Recent discoveries have implicated a new class of noncoding RNA known as microRNAs (miRNAs) in gastric cancer progression. miRNAs offer another dimension of precise genetic regulation (post-transcriptional regulation) by identifying specific sequences (called complementary sequences) on target messenger RNA transcripts (mRNAs), usually resulting in translational repression (prevention of generation of protein product) or target degradation and gene silencing. Our group and others have identified several miRNAs that demonstrate differential expression in gastric cancer tissues and also modulate pro-oncogenic traits in experimental models. In particular, these miRNAs have been shown to directly or indirectly regulate the expression or activity of proapoptotic and antiapoptotic members of Bcl-2 family. This has led to interest in developing miRNA-directed therapeutics although challenges of clinical delivery of these biologic molecules remain to be circumvented.
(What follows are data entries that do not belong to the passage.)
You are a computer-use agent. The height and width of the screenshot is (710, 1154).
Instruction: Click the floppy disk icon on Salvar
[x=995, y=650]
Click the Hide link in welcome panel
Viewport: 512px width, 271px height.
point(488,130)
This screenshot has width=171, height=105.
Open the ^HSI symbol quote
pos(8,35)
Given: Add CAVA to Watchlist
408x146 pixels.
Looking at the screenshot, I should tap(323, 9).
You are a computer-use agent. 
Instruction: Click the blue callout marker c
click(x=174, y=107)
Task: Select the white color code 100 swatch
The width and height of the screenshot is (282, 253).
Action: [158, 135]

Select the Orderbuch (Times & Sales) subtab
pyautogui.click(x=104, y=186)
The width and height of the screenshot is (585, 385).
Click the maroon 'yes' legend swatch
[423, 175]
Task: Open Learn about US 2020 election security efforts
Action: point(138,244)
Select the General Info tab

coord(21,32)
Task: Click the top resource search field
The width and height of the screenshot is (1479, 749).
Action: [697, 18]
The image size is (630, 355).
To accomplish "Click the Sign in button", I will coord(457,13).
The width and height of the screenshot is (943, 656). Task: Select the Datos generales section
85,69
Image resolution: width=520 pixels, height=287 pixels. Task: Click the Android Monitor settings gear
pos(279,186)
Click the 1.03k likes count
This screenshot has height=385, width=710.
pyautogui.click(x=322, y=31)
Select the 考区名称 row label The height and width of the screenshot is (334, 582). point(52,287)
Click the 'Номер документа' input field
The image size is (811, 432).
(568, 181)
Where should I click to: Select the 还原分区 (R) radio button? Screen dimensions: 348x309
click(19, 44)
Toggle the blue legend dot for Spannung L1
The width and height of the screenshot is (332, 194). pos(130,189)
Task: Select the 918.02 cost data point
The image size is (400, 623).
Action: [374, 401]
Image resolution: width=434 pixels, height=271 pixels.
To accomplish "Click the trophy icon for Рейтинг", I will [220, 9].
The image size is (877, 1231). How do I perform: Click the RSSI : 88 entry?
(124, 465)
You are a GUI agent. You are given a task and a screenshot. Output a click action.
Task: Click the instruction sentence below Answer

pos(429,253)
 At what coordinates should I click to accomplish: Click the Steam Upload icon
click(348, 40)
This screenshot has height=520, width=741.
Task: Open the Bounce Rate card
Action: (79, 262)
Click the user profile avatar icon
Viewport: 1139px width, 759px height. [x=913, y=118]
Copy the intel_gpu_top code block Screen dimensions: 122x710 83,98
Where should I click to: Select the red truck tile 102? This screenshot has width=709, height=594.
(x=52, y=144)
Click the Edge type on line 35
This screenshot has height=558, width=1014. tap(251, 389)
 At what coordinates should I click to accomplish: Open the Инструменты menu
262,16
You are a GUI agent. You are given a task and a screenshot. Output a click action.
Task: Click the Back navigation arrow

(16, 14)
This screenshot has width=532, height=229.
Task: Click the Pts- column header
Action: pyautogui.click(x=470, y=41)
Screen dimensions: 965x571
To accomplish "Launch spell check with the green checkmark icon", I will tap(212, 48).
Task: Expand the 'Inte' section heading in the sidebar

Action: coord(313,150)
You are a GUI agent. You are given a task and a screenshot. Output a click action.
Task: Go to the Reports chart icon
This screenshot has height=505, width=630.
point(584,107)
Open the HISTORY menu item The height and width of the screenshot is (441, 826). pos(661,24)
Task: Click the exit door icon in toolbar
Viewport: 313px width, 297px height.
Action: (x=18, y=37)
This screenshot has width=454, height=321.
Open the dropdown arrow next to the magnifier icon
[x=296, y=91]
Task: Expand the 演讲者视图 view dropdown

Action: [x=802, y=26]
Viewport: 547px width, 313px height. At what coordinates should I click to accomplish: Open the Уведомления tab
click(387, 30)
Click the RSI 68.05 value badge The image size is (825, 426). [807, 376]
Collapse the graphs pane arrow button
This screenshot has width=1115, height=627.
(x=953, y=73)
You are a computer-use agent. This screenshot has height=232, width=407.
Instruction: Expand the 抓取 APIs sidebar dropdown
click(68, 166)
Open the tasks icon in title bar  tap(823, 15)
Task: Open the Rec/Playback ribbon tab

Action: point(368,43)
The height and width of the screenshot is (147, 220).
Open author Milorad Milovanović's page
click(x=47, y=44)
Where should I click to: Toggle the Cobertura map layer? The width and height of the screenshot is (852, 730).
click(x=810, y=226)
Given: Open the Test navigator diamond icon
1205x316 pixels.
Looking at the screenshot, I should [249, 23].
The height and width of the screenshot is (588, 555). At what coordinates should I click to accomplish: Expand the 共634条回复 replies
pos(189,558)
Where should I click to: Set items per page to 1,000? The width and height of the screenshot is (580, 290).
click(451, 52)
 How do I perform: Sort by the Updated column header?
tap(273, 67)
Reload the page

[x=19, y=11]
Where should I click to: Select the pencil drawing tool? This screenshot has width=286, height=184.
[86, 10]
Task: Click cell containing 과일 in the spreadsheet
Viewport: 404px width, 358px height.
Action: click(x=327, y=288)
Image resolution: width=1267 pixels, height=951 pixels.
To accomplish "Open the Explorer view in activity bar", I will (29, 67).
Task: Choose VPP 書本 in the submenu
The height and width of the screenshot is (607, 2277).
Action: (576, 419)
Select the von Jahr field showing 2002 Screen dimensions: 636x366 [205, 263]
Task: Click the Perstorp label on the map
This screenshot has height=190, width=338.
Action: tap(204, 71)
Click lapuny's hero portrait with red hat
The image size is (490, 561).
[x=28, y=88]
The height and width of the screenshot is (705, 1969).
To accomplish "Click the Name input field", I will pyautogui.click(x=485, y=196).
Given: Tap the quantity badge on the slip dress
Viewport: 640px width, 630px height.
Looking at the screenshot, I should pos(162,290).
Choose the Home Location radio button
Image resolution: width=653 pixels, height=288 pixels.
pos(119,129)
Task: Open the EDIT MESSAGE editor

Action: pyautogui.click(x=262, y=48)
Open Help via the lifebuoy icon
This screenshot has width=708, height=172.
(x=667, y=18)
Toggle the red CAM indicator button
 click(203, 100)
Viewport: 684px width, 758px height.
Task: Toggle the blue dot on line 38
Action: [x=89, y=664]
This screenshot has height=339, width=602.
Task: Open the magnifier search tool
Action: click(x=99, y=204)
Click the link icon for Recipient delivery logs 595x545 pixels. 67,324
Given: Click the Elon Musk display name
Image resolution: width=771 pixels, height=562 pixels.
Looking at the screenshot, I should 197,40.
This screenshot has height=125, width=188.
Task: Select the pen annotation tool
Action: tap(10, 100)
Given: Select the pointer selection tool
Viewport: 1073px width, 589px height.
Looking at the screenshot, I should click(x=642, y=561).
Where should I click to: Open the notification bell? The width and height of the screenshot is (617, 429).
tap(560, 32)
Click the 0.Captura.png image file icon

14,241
As described above, the Lauren’s subtypes are characterized by different epidemiology, morphology, pathogenesis, clinical behavior, and somatic aberrations. However, based on morphology, reproducibility of the Lauren’s classification among pathologists is only about 70%, limiting its clinical applicability. Recently, we attempted to move beyond Lauren’s classification and employed unsupervised genomic techniques to identify 2 major subtypes of Gastric cancer (“intrinsic” subtypes) with very distinct gene expression patterns. Because these intrinsic subtypes were correlated with Lauren’s subclasses, we termed these subtypes Genomic Intestinal and Genomic Diffuse. Whilst correlated, it is important to emphasize that in univariate and multivariate analyses in multiple cohorts, the intrinsic genomic subtypes were prognostic of survival, but Lauren’s histological subtypes were not. These genomic subtypes may thus refine identification of the 2 major classes of gastric cancer and improve upon Lauren’s by providing prognostic information for risk stratification. Furthermore, the 2 subtypes exhibit distinct response patterns to standard cytotoxics providing a potential to develop subtype-specific therapeutic strategies based on molecular vulnerabilities to drugs.
In conclusion, our knowledge about the molecular genetics of gastric cancer, both in terms of germline susceptibility and somatic molecular aberrations is accumulating rapidly. Further insights into molecular makeup of this important disease will emerge from the anticipated torrent of molecular information following rapid advances in -omic technologies and co-ordinated international endeavors including the Cancer Genome Atlas. When interpreting the data, it is useful to consider Gastric cancer, not as one disease, but at least 2 major subtypes with unique features.